→ **DESCRIÇÃO DO EXERCÍCIO**:
Responda, por favor, com base na notícia sobre as cotas nas bolsas da Fapeal:
(a) Que percentual das bolsas o MPE/AL quer que a Fapeal reserve para estudantes negros e indígenas?
(b) Desde que ano o INEG tenta iniciar um diálogo com a Fapeal sobre ações afirmativas?
(c) Qual é o número da ADPF em que o STF considerou constitucionais as políticas de ações afirmativas?

--- TEXTO SELECIONADO ---

MPE/AL quer garantir cotas para estudantes negros e indígenas em bolsas da Fapeal
Por Rafael Cavalcanti
O Ministério Público do Estado de Alagoas (MPE/AL), por meio da 61ª Promotoria de Justiça da Capital – Direitos Humanos e Proteção às Minorias, ajuizou, nesta quarta-feira (4), uma ação civil pública para garantir que a Fundação de Amparo à Pesquisa de Alagoas (Fapeal) reserve 10% das bolsas destinadas à Graduação e Pós-Graduação no Estado para estudantes negros e indígenas. O MPE/AL também quer que a Fapeal elabore e implemente um programa de ações afirmativas dentro de suas políticas de incentivo e fomento à pesquisa.
O procedimento do órgão ministerial é resultado da denúncia feita pelo Instituto do Negro de Alagoas (INEG) ao promotor de Justiça Flávio Gomes. Desde 2010, o INEG tenta iniciar um diálogo com a Fapeal sobre a adoção de ações afirmativas, mas sem sucesso, o que motivou a procura pelo Ministério Público. Em agosto, Flávio Gomes intermediou um encontro entre as partes, que culminou com a entrega de uma proposta do INEG a Fapeal, tratando das políticas de inclusão.
Na ocasião, a diretora-presidente da Fapeal, Janesmar Camilo de Mendonça Cavalcanti sugeriu a criação de uma Câmara Técnica de Políticas de Inclusão Social, com a participação do INEG. Entretanto, após as partes acordarem a solução, a gestora não cumpriu com a própria sugestão. O MPE/AL também cobrou à Fapeal uma reposta técnica sobre a implantação das ações afirmativas, sendo que o setor jurídico da Fundação respondeu que este tipo de política feria o Princípio da Igualdade protegido na Constituição Federal e Estadual.
A 61ª Promotoria de Justiça da Capital chegou a esclarecer à assessoria da Fapeal que o Supremo Tribunal de Federal (STF), através da Arguição de Descumprimento de Preceito Fundamental (ADPF) nº 186, julgada em 25 de Abril de 2012, de caráter vinculante, considerou as políticas de ações afirmativas constitucionais. O promotor Flávio Gomes insistiu na retomada do diálogo e no cumprimento do que havia sido acordado, mas não obteve qualquer resposta da Fundação.
“Todas as possibilidades de conversa e acordo foram estabelecidas, mesmo porque a adoção de políticas de ação afirmativa pelas fundações, sejam elas estaduais e federais, está inserida na Lei nº 12.288, Estatuto da Igualdade Racial. Ou seja, sendo lei deve ser cumprida, e a judicialização do pleito se deve pela falta de diálogo da FAPEAL”, explicou o promotor.

--- INFORMAÇÕES FORNECIDAS ---

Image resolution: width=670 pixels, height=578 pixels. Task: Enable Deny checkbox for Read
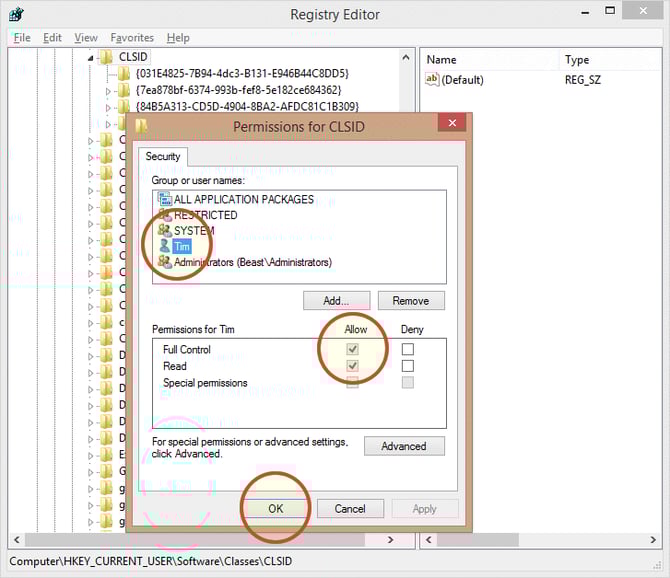point(408,366)
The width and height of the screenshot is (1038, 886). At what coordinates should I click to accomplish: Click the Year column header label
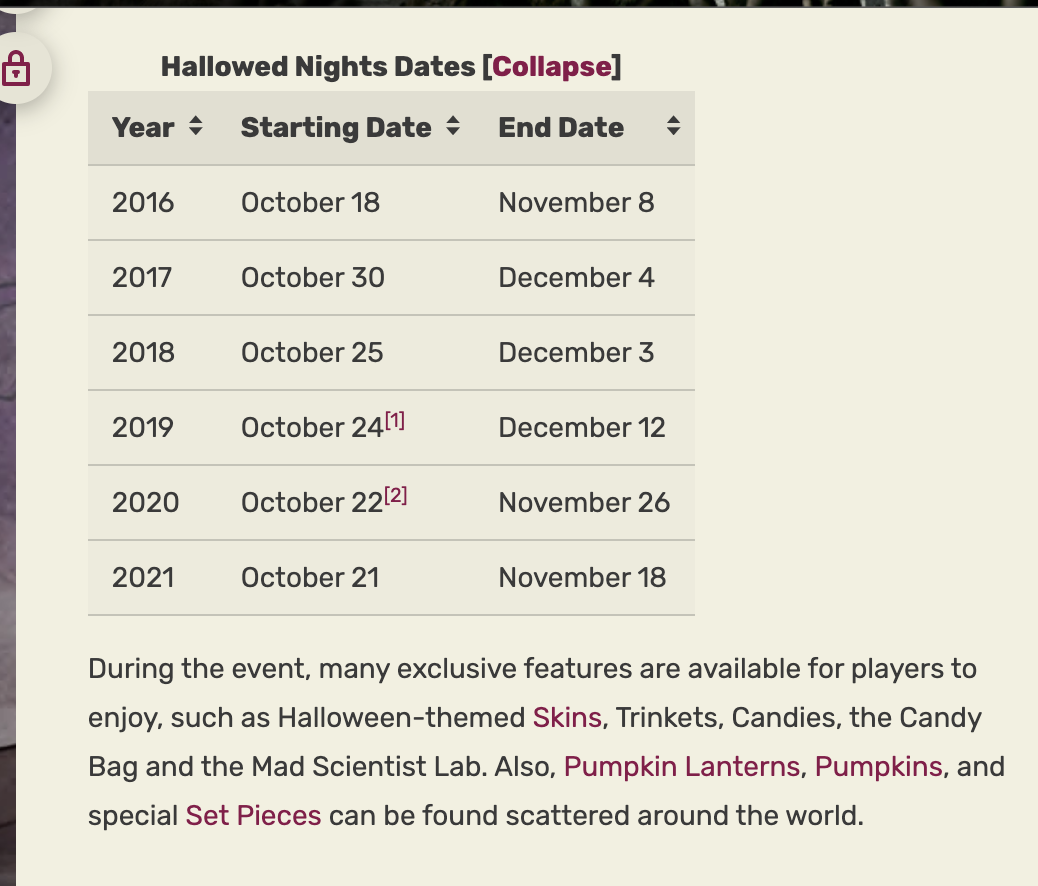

---

→ **RESULTADO**:
(a) 10%
(b) Desde 2010
(c) ADPF nº 186